26.9.05

Sobre porcos e homens

Era o começo dos anos 80. Eu tinha uns onze ou doze anos e li pela primeira vez A Revolução dos Bichos, do George Orwell. Era um livrinho pequeno e fininho com uma capa divertida, então simplesmente o peguei para ler. Só alguns anos depois fui saber que a história dos animais que se rebelam contra a dominação do homem era uma alegoria da Revolução Russa de 1917 e suas decorrências.

Corte para 1984. Eu tomando chuva no comício das Diretas Já na minha cidade, como já relatei brevemente aqui. Com a derrota da Lei Dante de Oliveira, as primeiras eleições após a ditadura militar foram por colégio eleitoral. Os candidatos eram Tancredo Neves (da "oposição"), que foi eleito e morreu em abril de 1985, antes da posse; e Paulo Salim Maluf, "filhote" dos militares e encarnação de tudo o que considerávamos mais nefasto.

Corte para 1989. Primeiras eleições diretas neste país em quase três décadas. Eu tinha tirado título de eleitor no ano anterior, aos 18, que naquela época era a idade mínima. Vários candidatos no primeiro turno, e no segundo Fernando Collor e Lula. Sem a menor dúvida, escolhi o torneiro mecânico, pois nunca votaria em um produto da oligarquia alagoana. Meu voto foi derrotado, como o de pouco mais de 31 milhões de pessoas.

Corte para 2002. Depois de ter votado no meu colega de profissão Fernando Henrique Cardoso (mesmo com a aliança com o PFL de Toninho Malvadeza) e ter me decepcionado, coloquei a estrelinha do PT na lapela e fiz campanha aberta pelo "representante das camadas inferiores da sociedade". Lula eleito, me emocionei. Na posse, brindamos com champanhe. E chorei. Ouvi os nomes de ex-"subversivos" sendo nomeados ministros e agradeci internamente por, inclusive tendo tido pai preso e torturado por militares, poder vivenciar e ter contribuído de alguma forma para a dita "transição democrática".

Corte final para 2005. Lula é presidente e Maluf está na cadeia (como bem sintetizou Sérgio Dávila em inspirada coluna na Revista da Folha de S. Paulo). E o sonho "foi para o saco": Os corruptos fazem a festa e chegam a nos chamar de estúpidos descaradamente -- até no futebol, como eclodiu no fim da semana passada.

Como sou treinado, ou me treinei, para buscar o "tesouro da sombra", ainda acho que isso tudo está contribuindo para que mais pessoas se envolvam e se interessem por política.
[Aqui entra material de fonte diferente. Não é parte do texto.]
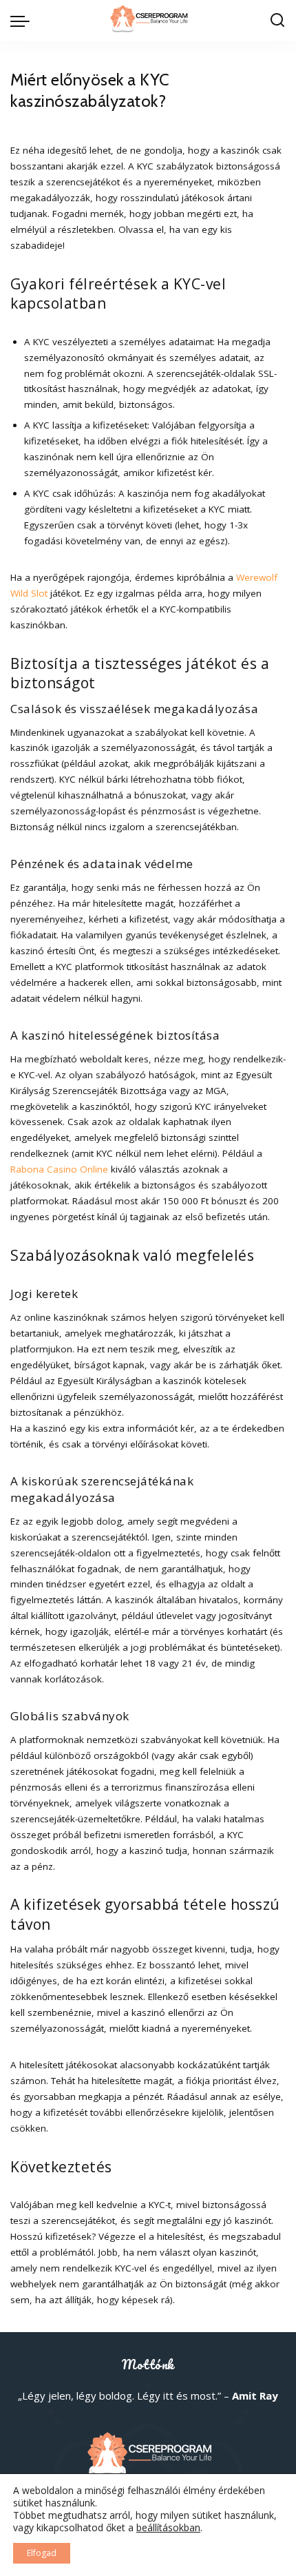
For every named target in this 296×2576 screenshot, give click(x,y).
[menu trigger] (23, 20)
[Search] (277, 20)
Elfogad (41, 2553)
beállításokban (168, 2528)
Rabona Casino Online (59, 1169)
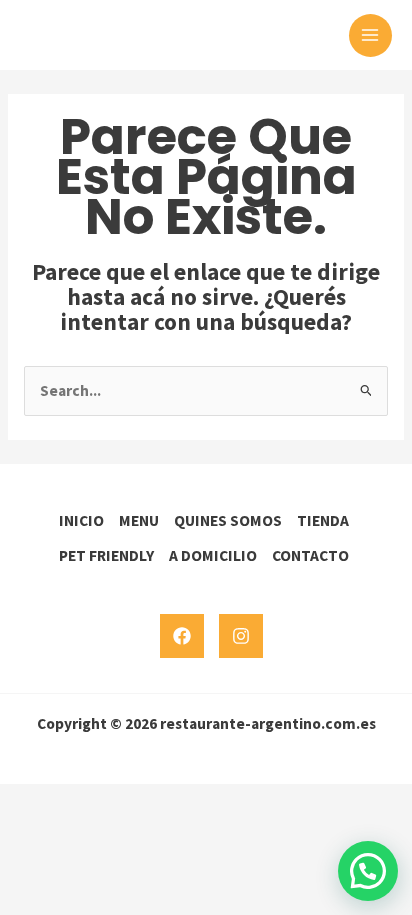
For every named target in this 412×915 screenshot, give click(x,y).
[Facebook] (182, 636)
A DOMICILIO (213, 555)
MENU (139, 520)
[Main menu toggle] (370, 35)
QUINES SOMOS (228, 520)
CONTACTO (310, 555)
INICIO (81, 520)
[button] (368, 871)
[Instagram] (241, 636)
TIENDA (323, 520)
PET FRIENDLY (106, 555)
Acho legal que isso tenha se tornado assunto de mesa de boteco e ponto de ônibus e que as pessoas comecem a ter um pouco mais de percepção do que é feito com o nosso dinheiro de contribuintes. O risco? O de sempre: ficar na ingenuidade do discurso e cair no "é assim mesmo e não vai mudar nunca".

O fato é que até ontem vários de nós tínhamos a esperança -- aquela que teria vencido o medo -- no futuro político desse país, encarnada e simbolizada pelo PT e agremiações próximas. A idéia de que quando fosse o PT, as coisas seriam diferentes. A certeza de que pessoas que vieram da "base da pirâmide social" teriam um olhar diferente do das "elites" de sempre.

E hoje, se me perguntarem em quem vou votar nas eleições do ano que vem, não tenho o menor vislumbre de uma resposta. Ficou um oco onde antes existia a tal esperança. E aí me lembrei daquele livrinho lido há mais de vinte anos, que termina assim: "As criaturas de fora olhavam de um porco para um homem, de um homem para um porco e de um porco para um homem outra vez; mas já se tornara impossível distinguir quem era homem, quem era porco"...

PS: Hoje faz exatos três meses que eu não aparecia com minha verborragia por aqui. Um monte de coisa mudou -- depois a gente conversa sobre isso --, mas a indignação e a rabugice seguem intactas.